[Saved entries]
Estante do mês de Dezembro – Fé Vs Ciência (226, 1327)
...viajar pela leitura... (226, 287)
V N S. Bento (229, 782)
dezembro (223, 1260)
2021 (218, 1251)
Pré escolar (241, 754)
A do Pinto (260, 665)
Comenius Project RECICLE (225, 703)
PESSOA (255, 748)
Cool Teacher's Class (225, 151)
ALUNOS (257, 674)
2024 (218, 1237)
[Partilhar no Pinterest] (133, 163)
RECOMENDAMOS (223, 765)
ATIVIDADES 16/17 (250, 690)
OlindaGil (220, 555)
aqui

What to do: Write out exactly the lines from the one with "PESSOA (255, 748)" through the end of the records above, both ends included, and leave out all other lines.

Exercise output:
PESSOA (255, 748)
Cool Teacher's Class (225, 151)
ALUNOS (257, 674)
2024 (218, 1237)
[Partilhar no Pinterest] (133, 163)
RECOMENDAMOS (223, 765)
ATIVIDADES 16/17 (250, 690)
OlindaGil (220, 555)
aqui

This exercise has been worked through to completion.